ANSWER: POP QUIZ: What’s wrong with this code – part 3


This issue is an interesting one in that there are more then one problem here that will cause high memory and even what looks to be a problem that will affect the performance of this snippet as well.

So the two main problems are that we are using XSLT.Load inside of a loop which means that we are going to create a new dynamic assembly for each loop iteration.  The other problem is string concatenation.  Instead of using the + to build our string in each loop, we should use StringBuilder to save on memory.

These two issues are documented here:

As for the other issue in this code, we declare our loop iterator outside of the for loop.  This isn’t a problem and doesn’t cause any slowness, but if we were to have used an Array and looped through the objects of the array, we could have run into the “Range Check Elimination” optimization.  Take a look here for more information on that.  Basically, this code:

ArrayList myArray1 = new ArrayList();
PopulateArray(myArray1);

for (int i = 0 ; i < myArray1.Count ; i++)
{
  // Do Stuff
}

Is faster then this is:

ArrayList myArray2 = new ArrayList();
PopulateArray(myArray2);

int iCount = myArray2.Count;
for (int i = 0 ; i < iCount ; i++)
{
  // Do Stuff
}

Because in the first case, we don’t have to check that we haven’t gone past the bounds of the array.


Comments (9)

  1. bdill says:

    StringBuilder is an optimization?  Really?  I would only consider the StringBuilder for a string that is being "built".
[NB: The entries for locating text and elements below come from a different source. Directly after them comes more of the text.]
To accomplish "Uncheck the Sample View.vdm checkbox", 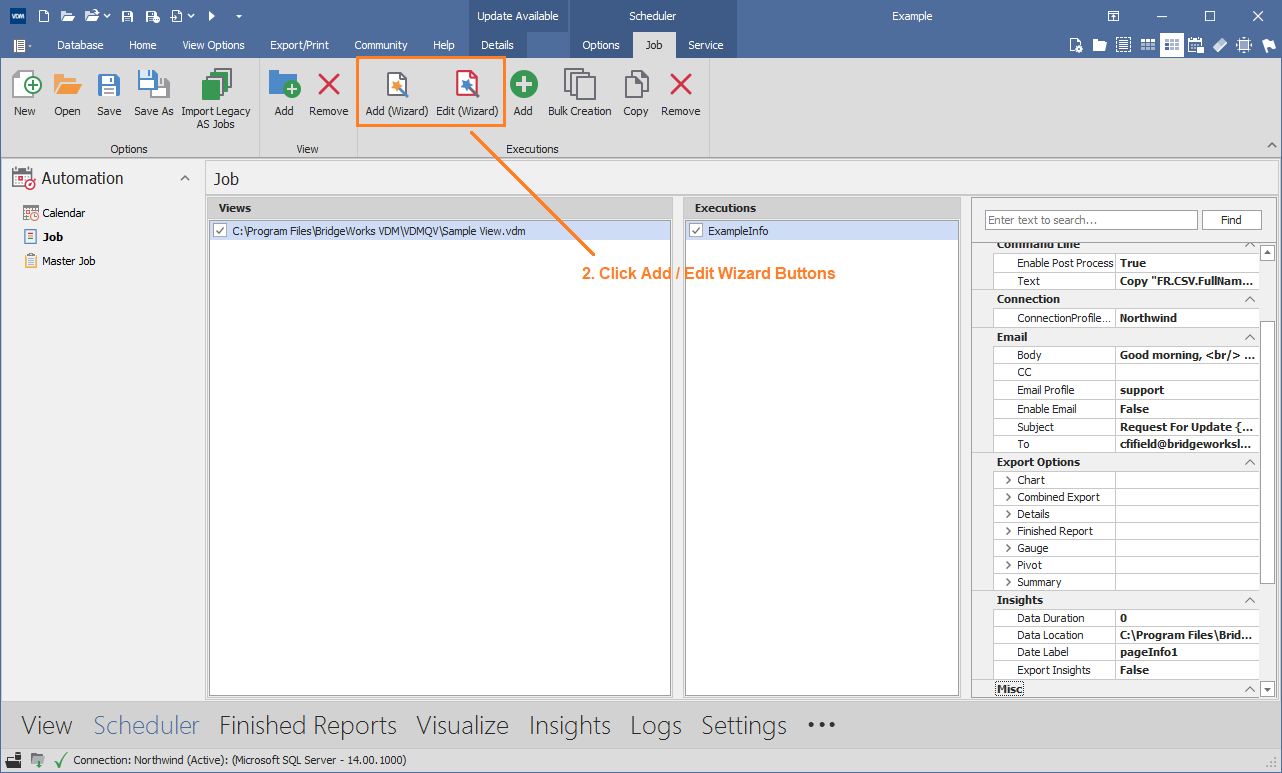I will tap(220, 231).
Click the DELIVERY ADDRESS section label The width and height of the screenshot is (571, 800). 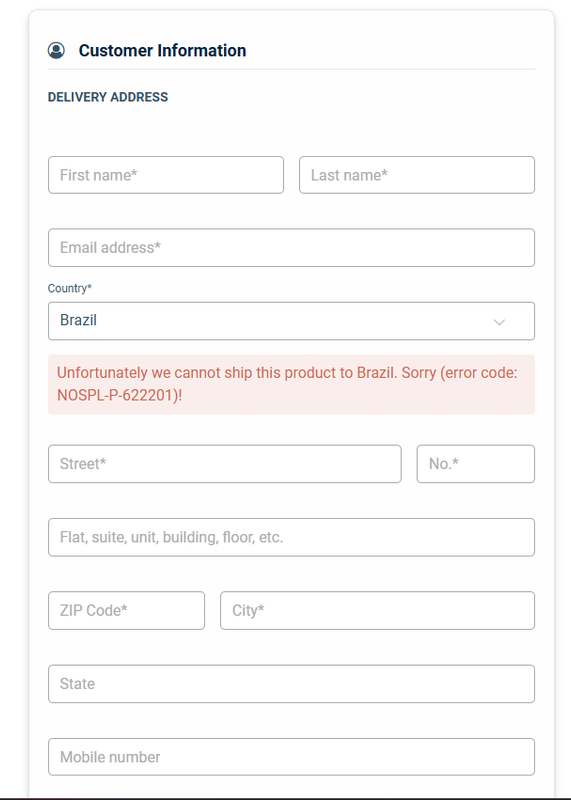[108, 97]
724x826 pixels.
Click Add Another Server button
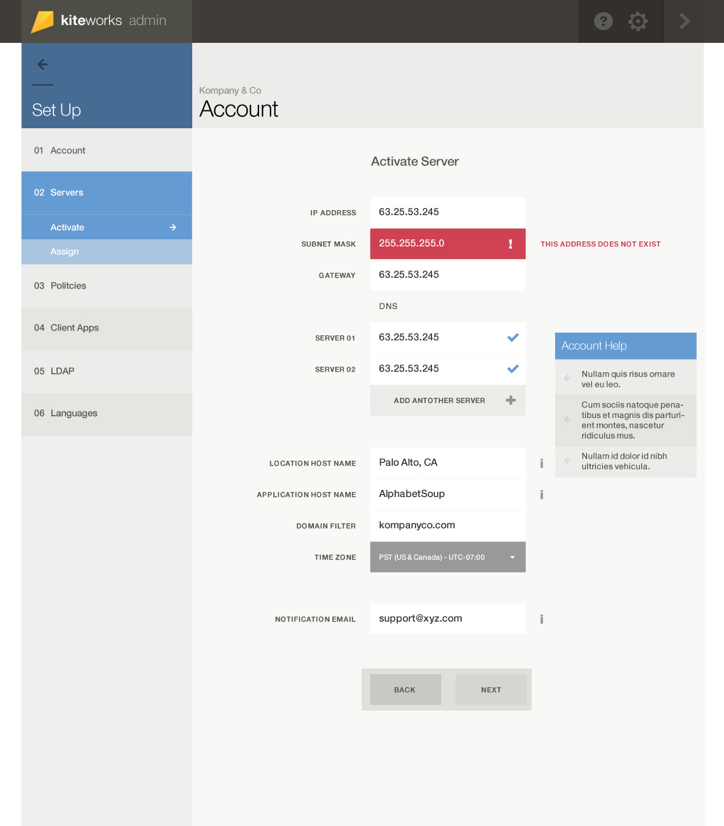[447, 400]
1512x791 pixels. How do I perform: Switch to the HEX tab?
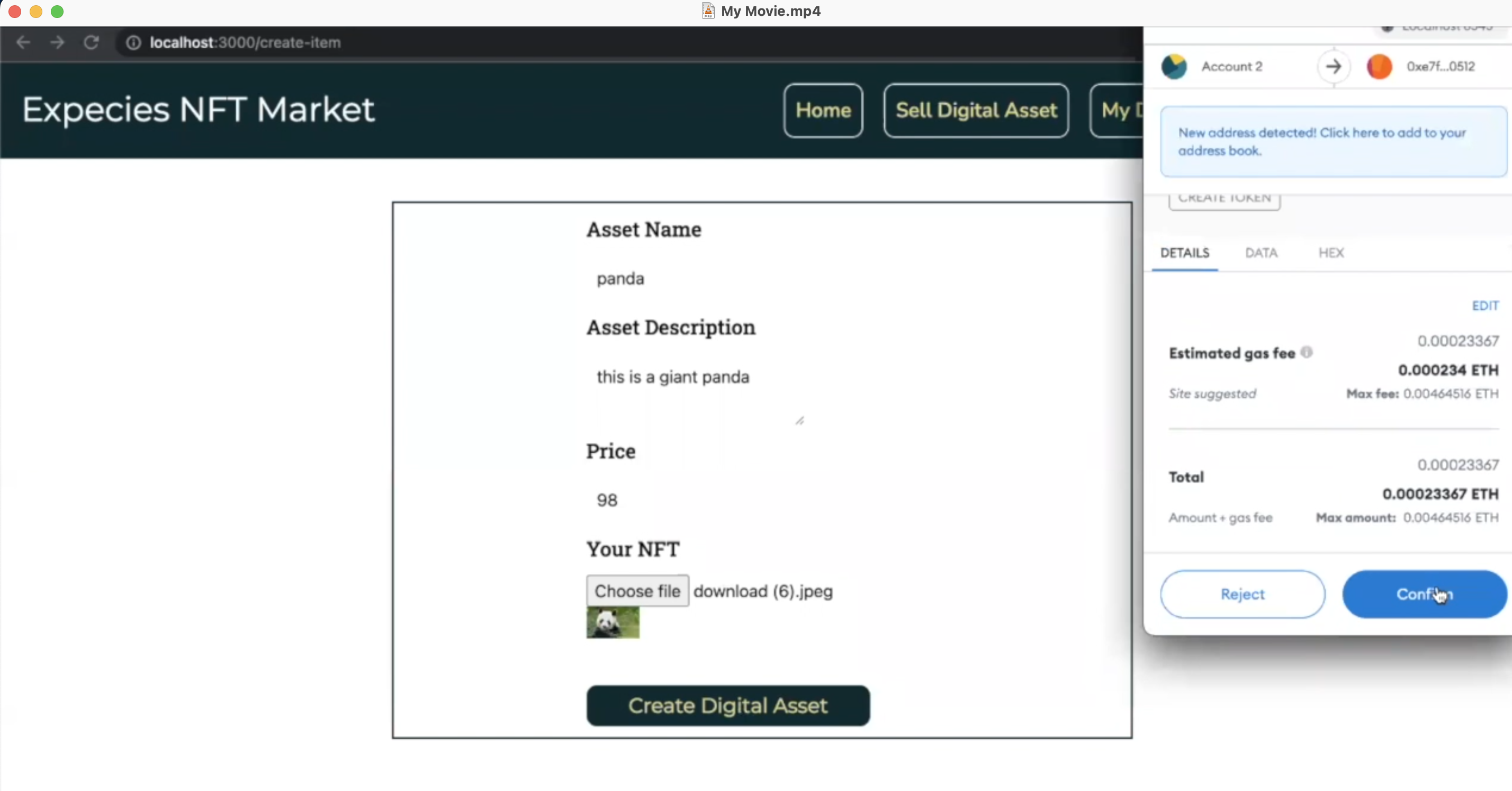tap(1330, 253)
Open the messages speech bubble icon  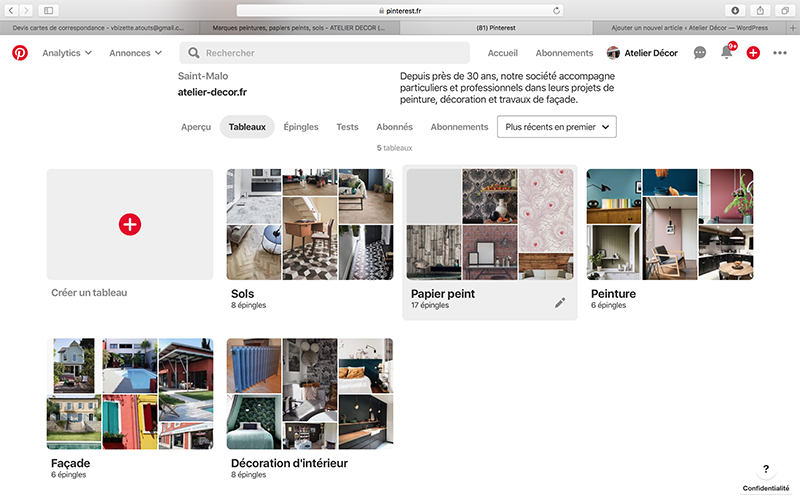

    Consider the referenced MSDN article.

    "sDest += sSource"

    This type of "string building" is great for StringBuilders, they will crush straight concatenation when the string is "growing".  The same goes for using string.Format, after all, it just calls StringBuilder.AppendFormat internally…

    In the pop quiz, however, a new string is created in each iteration that is not a derivative of the previous iteration.

    The loop is building, foo1.xml, foo2.xml, foo3.xml.

    A StringBuilder here is only going to hurt performance.  Why?  You’re paying the StringBuilder allocation cost with each iteration.  To compound things the StringBuilder will start with an initial capacity of 16 if you don’t specify otherwise.  What does this mean?

    Not only are you paying to allocate the StringBuilder 1000 times, it has to increase the capacity of 990 of the StringBuilders after they are instantiated.  Why’s that?  The connection string text is fifteen characters without the text from the loop.  The first ten loop iterations 0-9 add one digit to the length, but from there the StringBuilders capacity has to grow to accomodate the 17+ length of the data.

    Are we talking about crippling time and/or memory consumption, no.  But if we’re talking about optimizations StringBuilder/string.Format is probably more expensive.  I’m going to post this and then whip up some demo code.  I’ll post the code and results ASAP.

    In summary, my issue here is that the overhead of the StringBuilder negates the typical benefit of a StringBuilder since the operation is simple concatenation.

    Thanks!

  2. csdream says:

    Hi,

    I really enjoy your blog and greatly appreciate all the info I get here.

    However, I disagree with your opinion on using StringBuilder for string concatenation inside of the loop in your (previous) example.  

    As far as I know, multiple string concat in a single c# statement, such as “a” + “b” + “c” + “d”, will perform most efficiently in most cases as C# compiler team made a nice optimization.  C# compiler will produce IL code something equivalent to String.Concat(new string[] {“a”, “b”, “c”, “d”}), which will allocate exact amount of memory and perform concatenation.   In fact, using StringBuilder class inside of a loop to concatenate a fixed number of strings may cause performance degradation instead of improvement.  When a StringBuilder object is created with an insufficient buffer length (default is implementation-dependent), StringBuilder should allocate memory again to accommodate new data if necessary.  This can be happening multiple times within one iteration of the loop if the resulting string is too long.  In this case, the performance will be degraded as it keeps allocates memory.  On the other hand, if a StringBuilder object allocates too much memory initially, additional memory allocation will not happen, yet, memory footprint will be larger than it should be.  If a number of loop iterations is sufficient enough, this will increase overall application’s memory footprint and may result in poor performance.  

  3. bdill says:

    Ok, here are the results of my testing and the code I used to perform the tests.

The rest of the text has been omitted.